--- Text provided ---
In 1950, the brand was updated to reflect a more modern look. The portrait of Jemima received a complete makeover, featuring deeper, more natural colors. This new image was placed on a white banner to the left of a two-tiered blue inscription. The text was in a bold, custom font with wave-like curves on several letters, making it unique. This redesign improved how it stood out and was recognized in the market.

1968 – 1989

Aunt Jemima Logo 1968

In 1968, the logo was redesigned, with an updated portrait centered inside a solid red circle to boost the logo’s visual impact. The “auntie” changed his image according to the demands of the times. The logo depicted an older, middle-aged African-American woman, visibly thin, with a white collar and a modern headband. The designer kept it as a tribute to the historical image, recalling the constant presence on Jemima’s head of a headscarf tied at the top of the head. The logotype was completely reworked to include a bold, slightly condensed serif typeface with smooth, friendly-looking characters. This made the logo more appealing and easier to recognize. The text color was changed to black, which contrasted sharply with the red background, enhancing the overall look.

1989 – 1993

Aunt Jemima Logo 1989

In 1989, the Jemima brand underwent a significant visual update. Designers improved the logo by adding a white outline around the portrait, making it stand out against a new gradient-red background. They kept the traditional typography for continuity but changed the text color to white to blend better with the updated background. This redesign aimed to make the brand look more cohesive and visually appealing while maintaining its iconic features.

1993 – 2020

Aunt Jemima Logo 1993

In 1993, the Aunt Jemima brand underwent a redesign, introducing a new color scheme of white, orange, and red. The update focused on the logo’s symbol, featuring a gradient-orange background with a red outline, making the logo stand out more. The text on the logo changed to a bright red, matching the outline. A new, cleaner, and italicized font was used, making the text easier to read and giving the logo a modern look with crisp lines. These changes refreshed the brand’s appearance while keeping its classic appeal.

2020 – 2021

Aunt Jemima Logo 2020

In 2020, due to concerns about racial insensitivity, the brand launched a major redesign with a minimalist style. They removed all graphical elements from the logo, marking a major change in the brand’s look. The new logo kept a two-tiered inscription but used a lighter shade of red and a finer typeface. This simpler logo differed from the brand’s traditional imagery and aimed to present a more modern and sensitive image. This logo was short-lived and used only for a few months. It was the final logo for Aunt Jemima before the brand was completely reimagined, ending a significant chapter in its history.

2021 – today

Aunt Jemima Logo

In 2021, the brand, recognized as Aunt Jemima, rebranded to Pearl Milling Company, featuring a completely revamped logo. The new logo kept the old typeface but made some bold changes: the brand name is now white with a dark red shadow against a red background. The logo features a new yellow-outlined roundel with a building image in the center, surrounded by the phrase “Since 1898” in matching yellow, split into two parts.
---
> **Problem description**
Extend the Aunt Jemima logo history above, beginning right after its final sentence. The material after this note has no connection to the logo history.
--- Information shown ---
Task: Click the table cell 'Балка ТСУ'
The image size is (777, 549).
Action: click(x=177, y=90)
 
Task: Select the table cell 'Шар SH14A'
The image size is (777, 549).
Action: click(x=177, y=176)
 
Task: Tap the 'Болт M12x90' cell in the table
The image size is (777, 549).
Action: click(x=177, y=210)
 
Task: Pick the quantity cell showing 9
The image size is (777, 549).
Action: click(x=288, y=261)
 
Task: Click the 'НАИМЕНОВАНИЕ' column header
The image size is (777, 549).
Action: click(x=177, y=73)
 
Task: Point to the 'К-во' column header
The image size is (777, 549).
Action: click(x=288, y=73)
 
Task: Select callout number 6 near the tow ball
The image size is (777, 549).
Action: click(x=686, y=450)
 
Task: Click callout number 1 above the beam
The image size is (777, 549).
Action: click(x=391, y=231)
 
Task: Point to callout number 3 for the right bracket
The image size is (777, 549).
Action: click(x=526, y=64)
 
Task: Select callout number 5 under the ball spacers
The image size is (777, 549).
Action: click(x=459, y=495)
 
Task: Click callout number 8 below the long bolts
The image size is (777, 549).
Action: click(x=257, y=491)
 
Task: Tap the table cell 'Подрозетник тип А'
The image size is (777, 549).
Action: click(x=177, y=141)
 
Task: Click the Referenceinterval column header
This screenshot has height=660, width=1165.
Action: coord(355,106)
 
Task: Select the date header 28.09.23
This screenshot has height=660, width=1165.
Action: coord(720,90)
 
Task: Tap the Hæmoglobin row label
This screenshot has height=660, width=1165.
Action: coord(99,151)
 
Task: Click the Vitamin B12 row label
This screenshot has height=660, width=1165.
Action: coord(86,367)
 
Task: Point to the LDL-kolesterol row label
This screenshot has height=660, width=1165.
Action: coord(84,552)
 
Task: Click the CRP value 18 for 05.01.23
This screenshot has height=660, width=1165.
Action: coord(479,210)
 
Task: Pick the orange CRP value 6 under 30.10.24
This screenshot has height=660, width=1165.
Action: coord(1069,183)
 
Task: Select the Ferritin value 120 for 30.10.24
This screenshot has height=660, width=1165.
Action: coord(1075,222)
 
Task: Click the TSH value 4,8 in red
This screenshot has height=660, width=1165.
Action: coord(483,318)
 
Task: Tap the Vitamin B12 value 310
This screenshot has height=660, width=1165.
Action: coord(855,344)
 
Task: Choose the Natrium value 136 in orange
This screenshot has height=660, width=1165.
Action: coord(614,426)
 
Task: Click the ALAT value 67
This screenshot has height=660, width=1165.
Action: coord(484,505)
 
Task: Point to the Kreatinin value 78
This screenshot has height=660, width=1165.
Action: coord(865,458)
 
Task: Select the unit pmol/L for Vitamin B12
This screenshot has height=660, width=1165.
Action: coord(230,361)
---
> **Expected answer**
The logo’s introduction of the mill image emphasizes the company’s flour and pancake mix production heritage, underscoring its origins and expertise in milling rather than any personality or character.

Aunt Jemima: Interesting Facts

The Aunt Jemima brand, famous for its pancake mix and syrup, has a history that ties into America’s racial issues.

  1. Creation of Aunt Jemima: In 1889, Chris Rutt and Charles Underwood developed the character for their pancake flour mix. Aunt Jemima was based on a song from a minstrel show, a form of entertainment that used racial stereotypes for laughs.
  2. Nancy Green’s Influence: Nancy Green, who was formerly enslaved, became the first face of Aunt Jemima in 1890. At the 1893 World’s Columbian Exposition in Chicago, she played a key role in making the brand popular by cooking pancakes and storytelling. Her character was based on the “mammy” stereotype.
  3. Changing the Image: Aunt Jemima’s image was updated several times to separate it from its racist beginnings. The most significant changes were modernizing her appearance, including removing her headscarf.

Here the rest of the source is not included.